To examine the metabolic pathways by which troglitazone improves insulin responsiveness in patients with type 2 diabetes, the rate of muscle glycogen synthesis was measured by C-13-nuclear magnetic resonance (NMR) spectroscopy. The rate-controlling steps of insulin-stimulated muscle glucose metabolism were assessed using P-31-NMR spectroscopic measurement of intramuscular glucose-6-phosphate (G-6-P) combined with a novel C-13-NMR method to assess intracellular glucose concentrations.

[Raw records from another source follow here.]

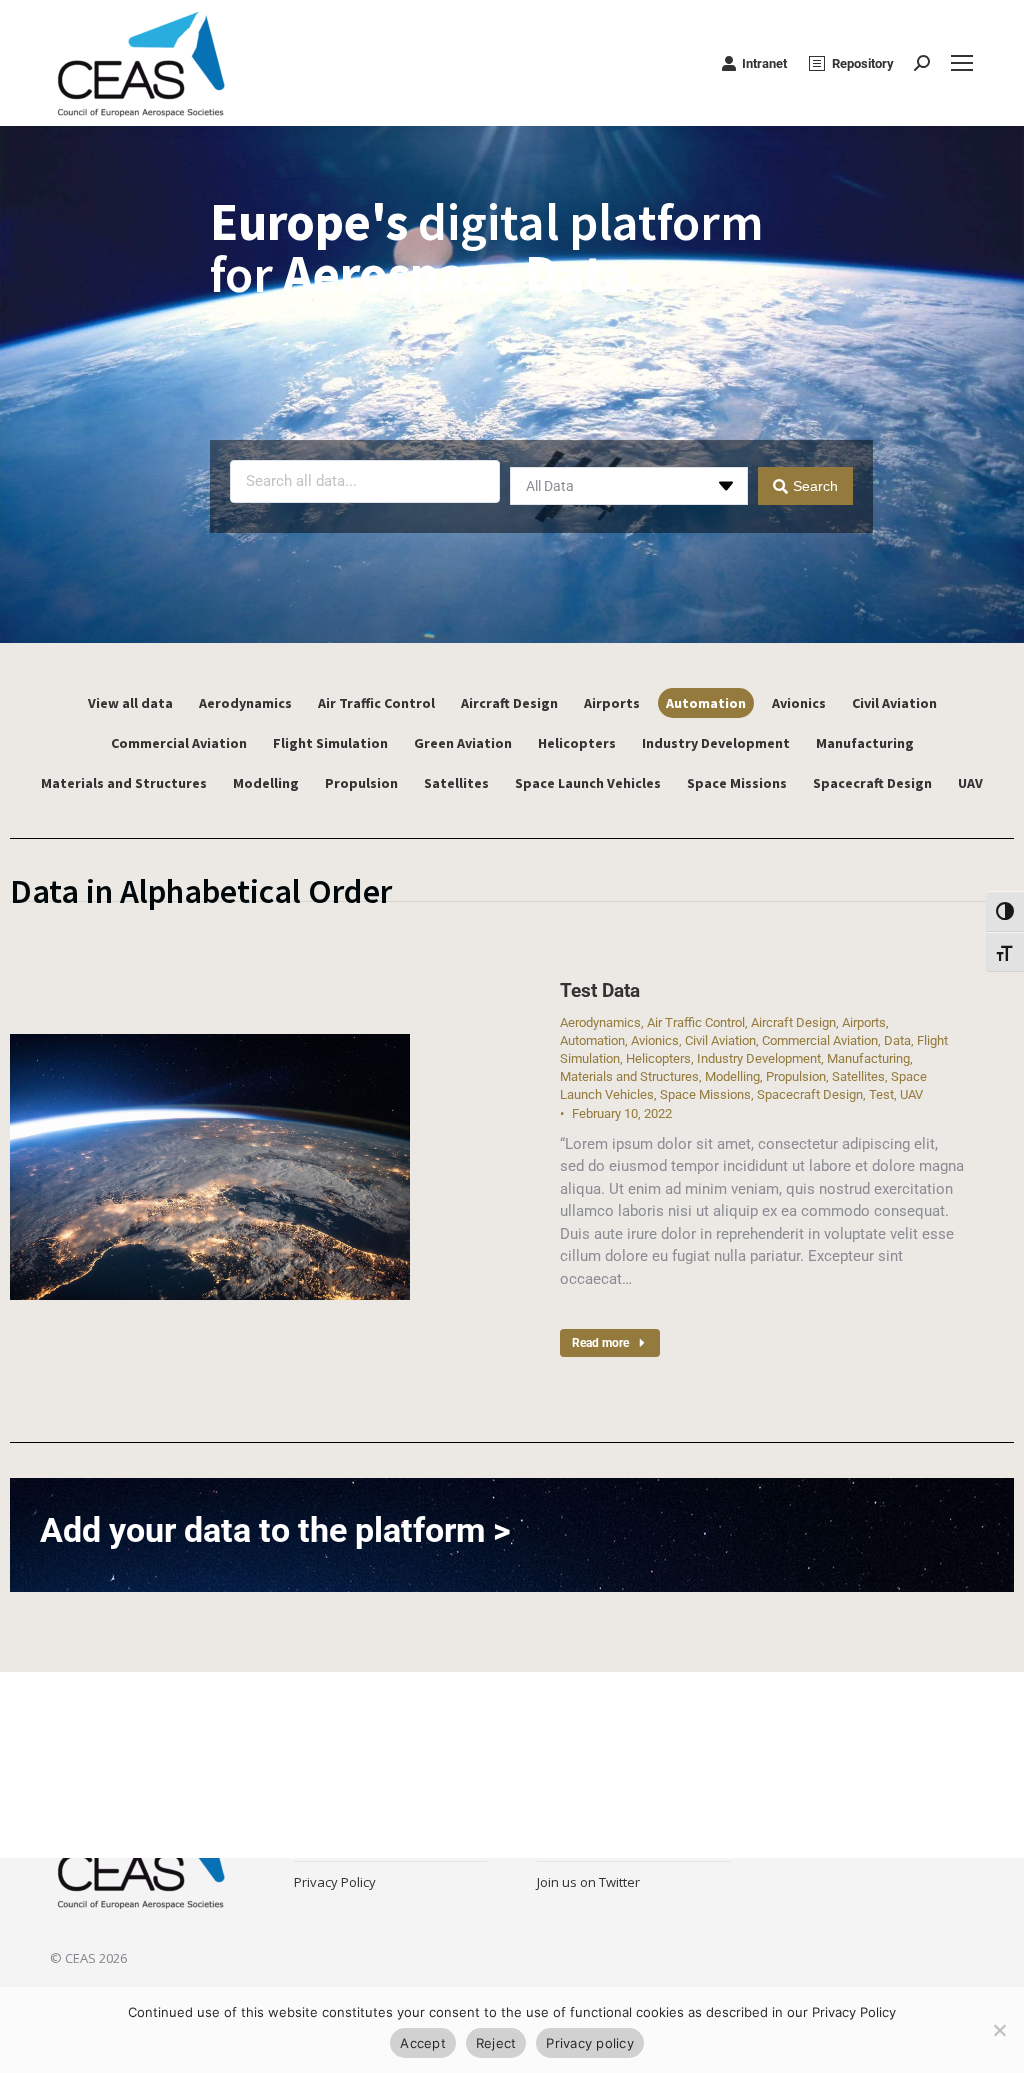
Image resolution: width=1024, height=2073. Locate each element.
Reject (496, 2043)
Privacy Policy (335, 1882)
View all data (130, 703)
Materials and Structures (124, 783)
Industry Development (716, 743)
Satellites (456, 783)
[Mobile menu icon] (962, 63)
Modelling (266, 783)
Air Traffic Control (376, 703)
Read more (600, 1343)
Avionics (799, 703)
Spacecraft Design (872, 783)
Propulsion (361, 783)
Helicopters (577, 743)
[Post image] (210, 1167)
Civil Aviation (894, 703)
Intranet (764, 63)
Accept (423, 2043)
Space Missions (737, 783)
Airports (612, 703)
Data (897, 1040)
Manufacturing (865, 743)
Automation (706, 703)
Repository (863, 63)
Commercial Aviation (179, 743)
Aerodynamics (245, 703)
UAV (970, 783)
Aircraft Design (509, 703)
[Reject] (999, 2030)
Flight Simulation (330, 743)
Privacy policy (590, 2043)
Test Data (600, 990)
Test (881, 1094)
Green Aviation (463, 743)
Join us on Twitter (588, 1882)
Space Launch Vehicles (588, 783)
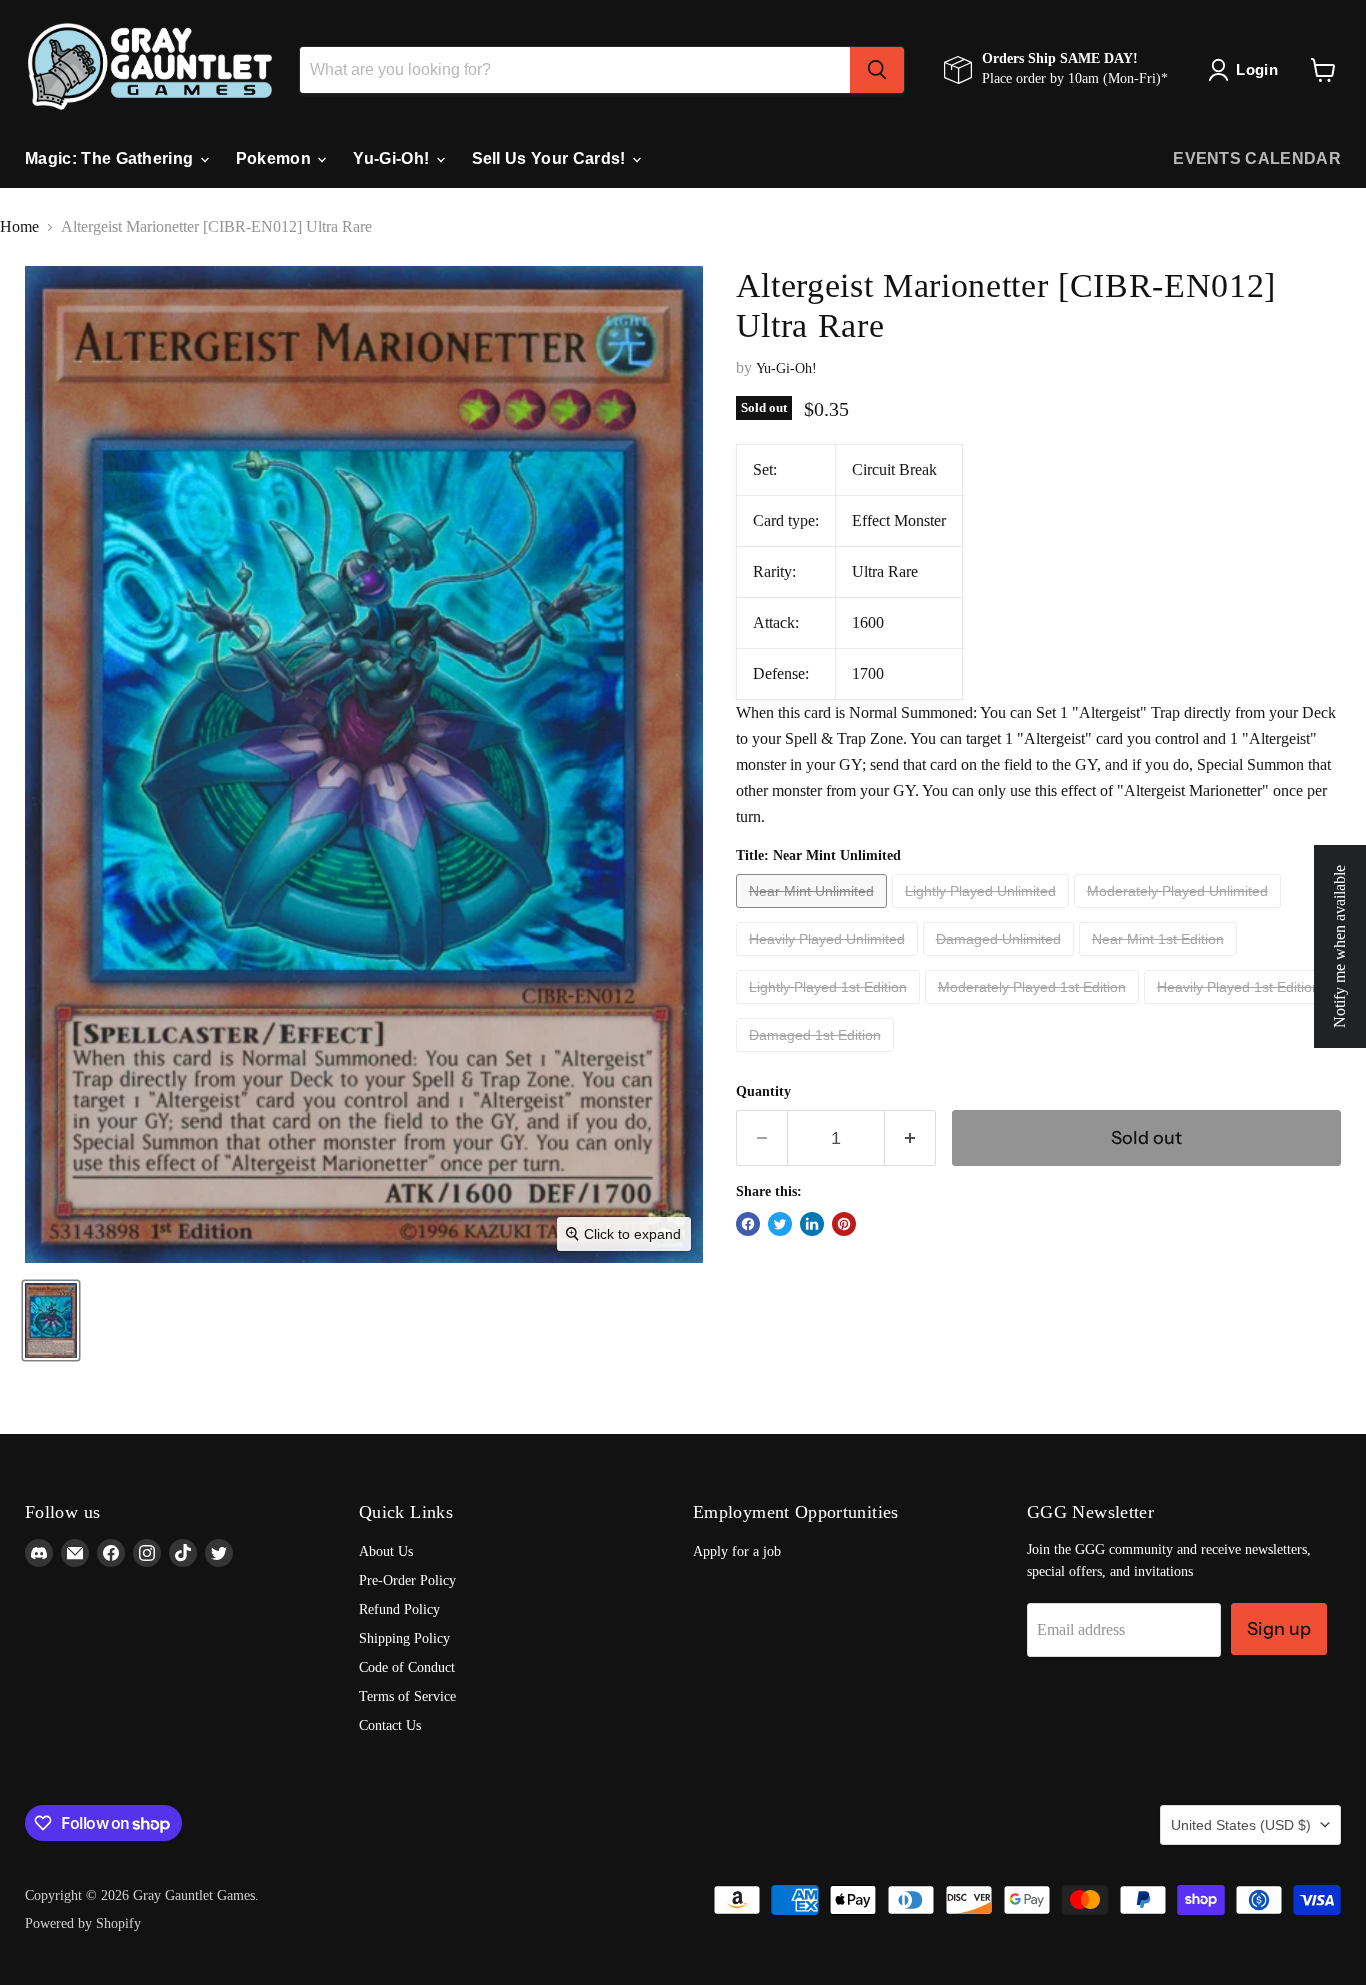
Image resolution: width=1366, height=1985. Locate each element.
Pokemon (276, 158)
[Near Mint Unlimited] (814, 912)
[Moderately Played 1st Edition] (1034, 1008)
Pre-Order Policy (407, 1580)
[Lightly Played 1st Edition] (830, 1008)
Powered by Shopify (83, 1923)
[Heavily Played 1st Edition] (1241, 1008)
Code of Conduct (407, 1667)
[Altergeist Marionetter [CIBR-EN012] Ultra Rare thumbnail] (51, 1320)
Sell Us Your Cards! (551, 158)
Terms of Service (407, 1696)
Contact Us (390, 1725)
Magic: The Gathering (111, 158)
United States (1241, 1825)
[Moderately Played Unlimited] (1180, 912)
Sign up (1279, 1629)
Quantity (763, 1091)
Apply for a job (737, 1551)
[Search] (877, 70)
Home (19, 226)
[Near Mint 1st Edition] (1160, 960)
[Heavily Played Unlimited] (829, 960)
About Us (386, 1551)
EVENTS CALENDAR (1257, 158)
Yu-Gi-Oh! (393, 158)
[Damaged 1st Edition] (817, 1056)
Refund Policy (399, 1609)
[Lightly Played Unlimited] (983, 912)
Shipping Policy (404, 1638)
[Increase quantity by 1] (910, 1138)
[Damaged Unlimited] (1001, 960)
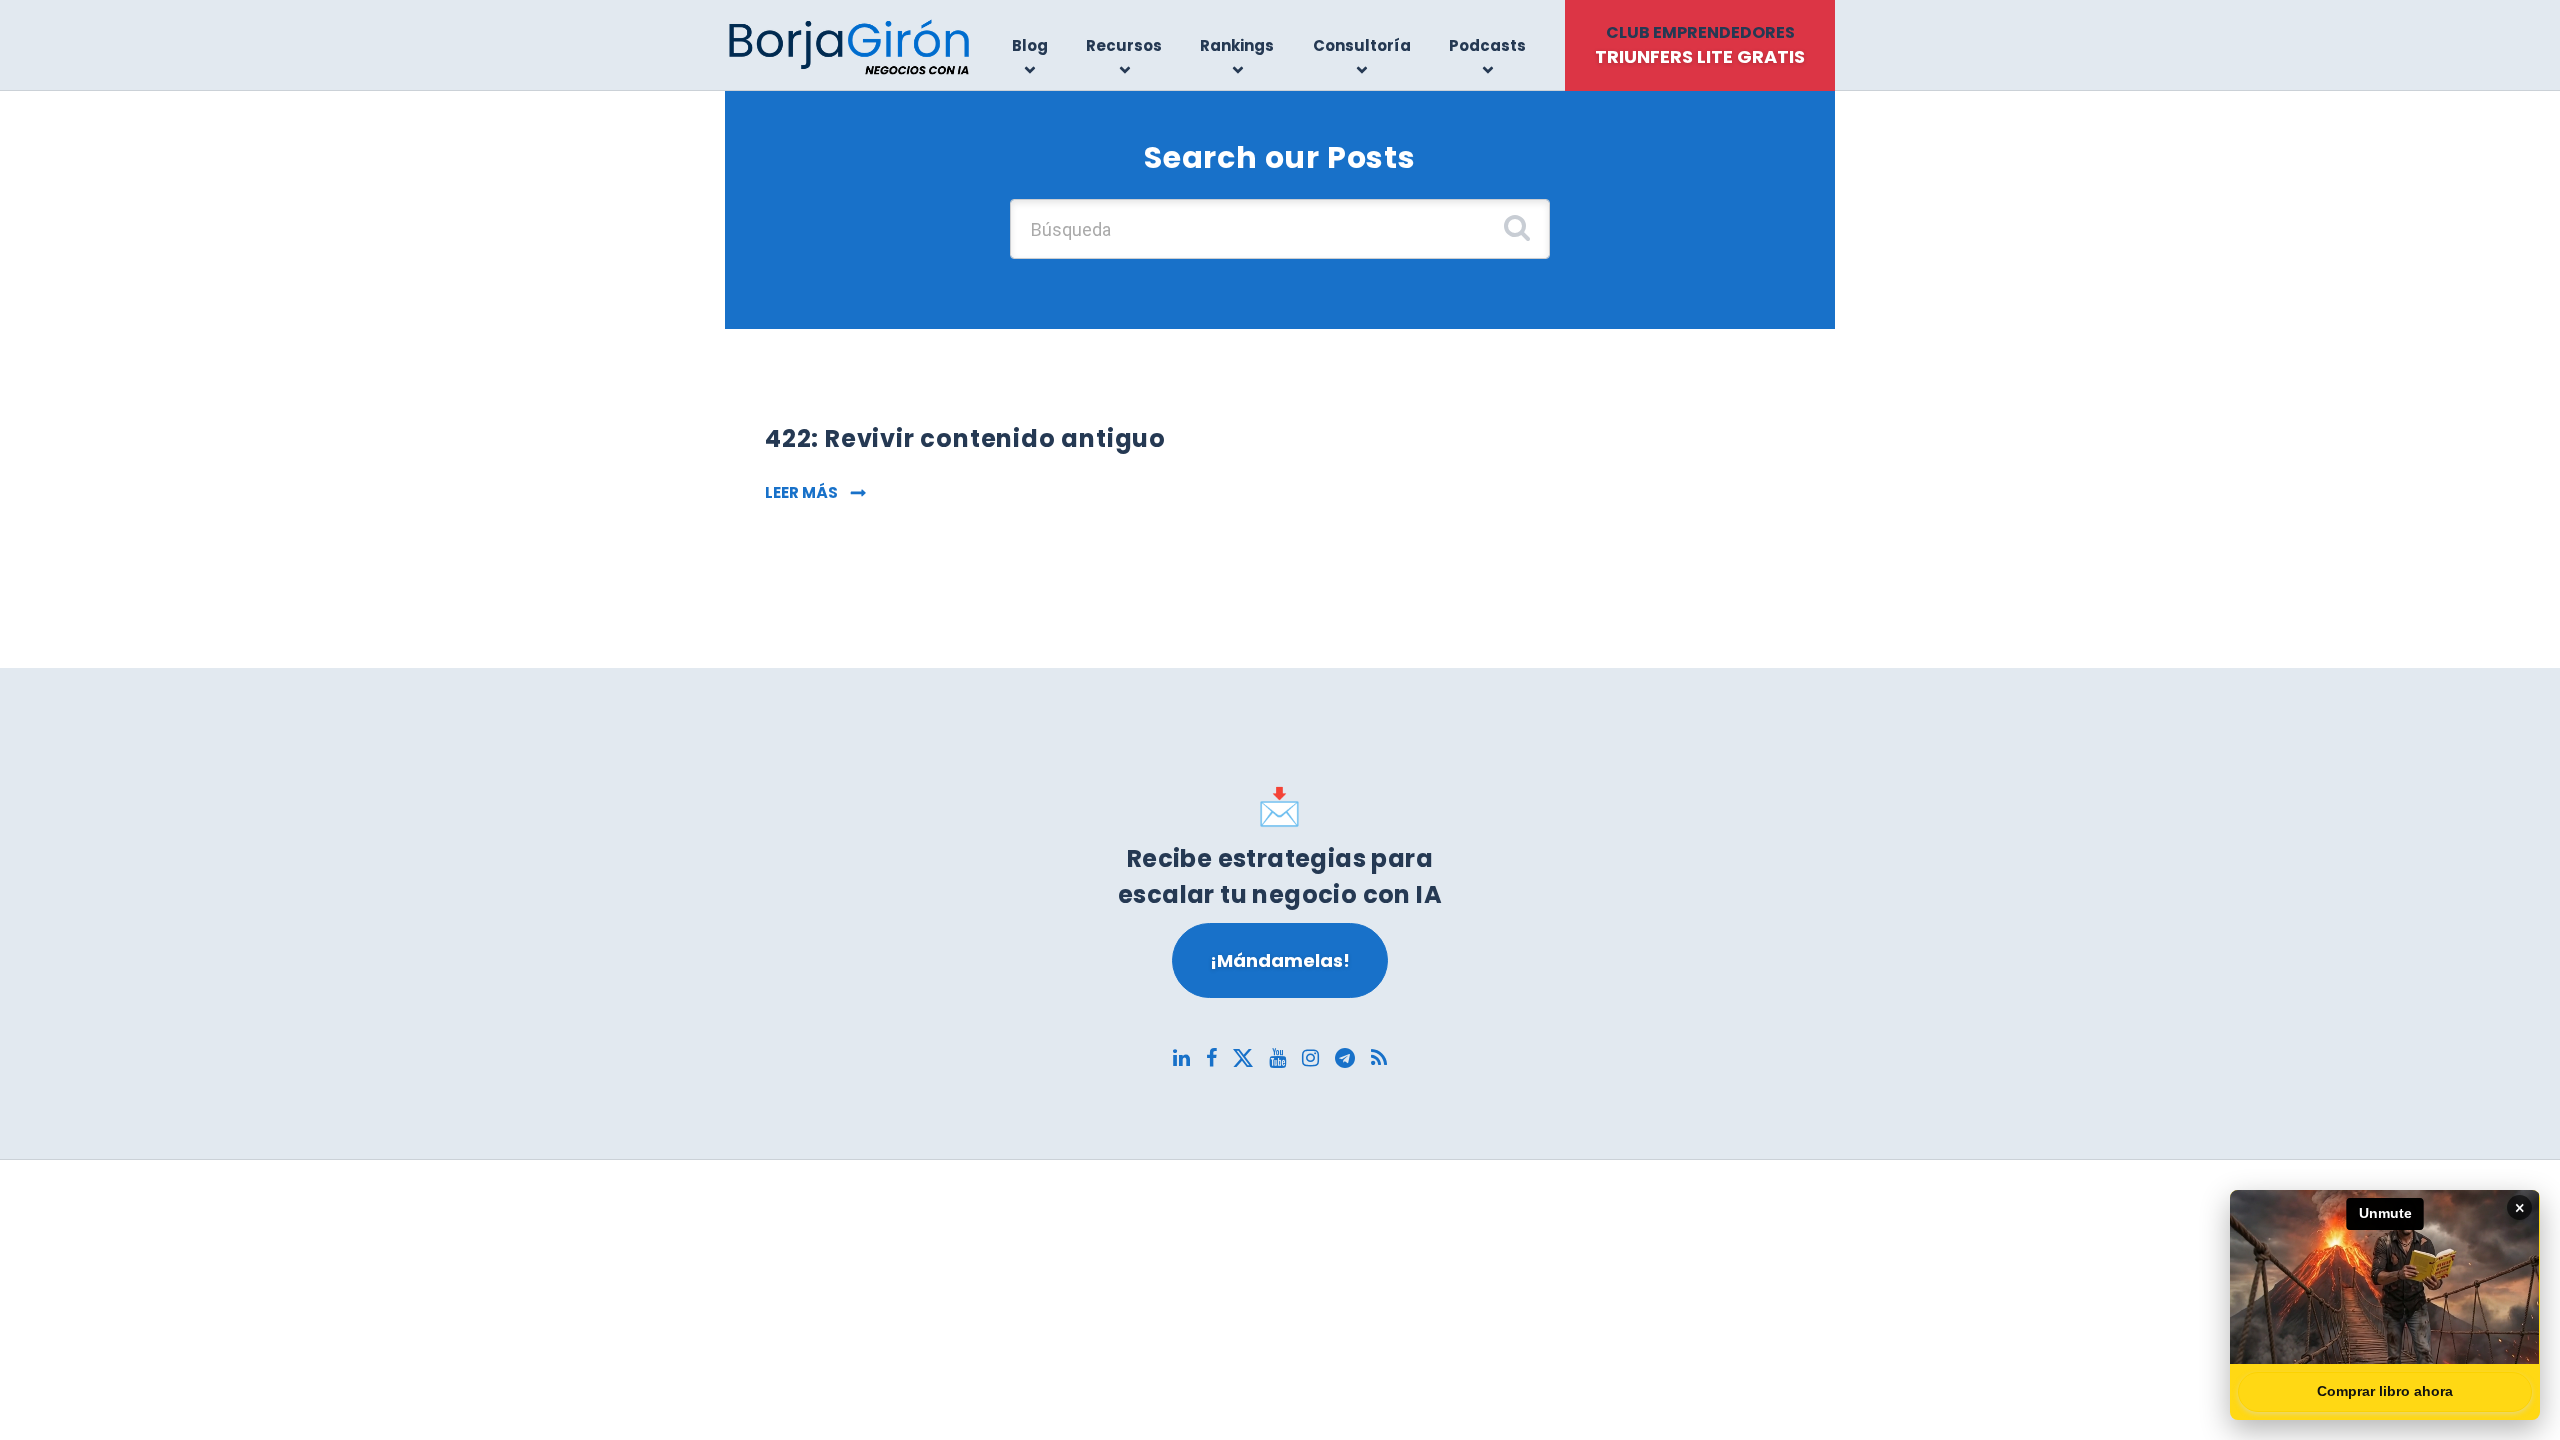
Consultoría (1362, 45)
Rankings (1237, 45)
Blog (1030, 45)
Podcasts (1487, 45)
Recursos (1124, 45)
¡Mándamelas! (1280, 960)
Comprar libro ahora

Seven healthy nonsmoking subjects with type 2 diabetes were studied before and after completion of 3 months of troglitazone (400 mg/day) therapy. After troglitazone treatment, rates of insulin-stimulated whole-body glucose uptake increased bg 58 +/- 11%, from 629 +/- 82 to 987 +/- 156 mu mol . m(-2) . min(-1) (P = 0.008), which was associated with an similar to 3-fold increase in rates of insulin-stimulated glucose oxidation (from 119 +/- 41 to 424 +/- 70 mu mol . m(-2) . min(-1); P = 0.018) and muscle glycogen synthesis (26 +/- 17 vs. 83 +/- 35 mu mol . l(-1) muscle . min(-1); P = 0.025). After treatment, muscle G-6-P concentrations increased by 0.083 +/- 0.019 mmol/l (P = 0.008 vs. pretreatment) during the hyperglycemic-hyperinsulinemic clamp, compared with no significant changes in intramuscular G-6-P concentrations in the pretreatment study, reflecting an improvement in glucose transport and/or hexokinase activity. The concentrations of intracellular free glucose did not differ between the pre- and posttreatment studies and remained >50-fold lower in concentration (<0.1 mmol/l) than what would be expected if hexokinase activity was rate-controlling. These results indicate that troglitazone improves insulin responsiveness in skeletal muscle of patients with type 2 diabetes by facilitating glucose transport activity, which thereby leads to increased rates of muscle glycogen synthesis and glucose oxidation.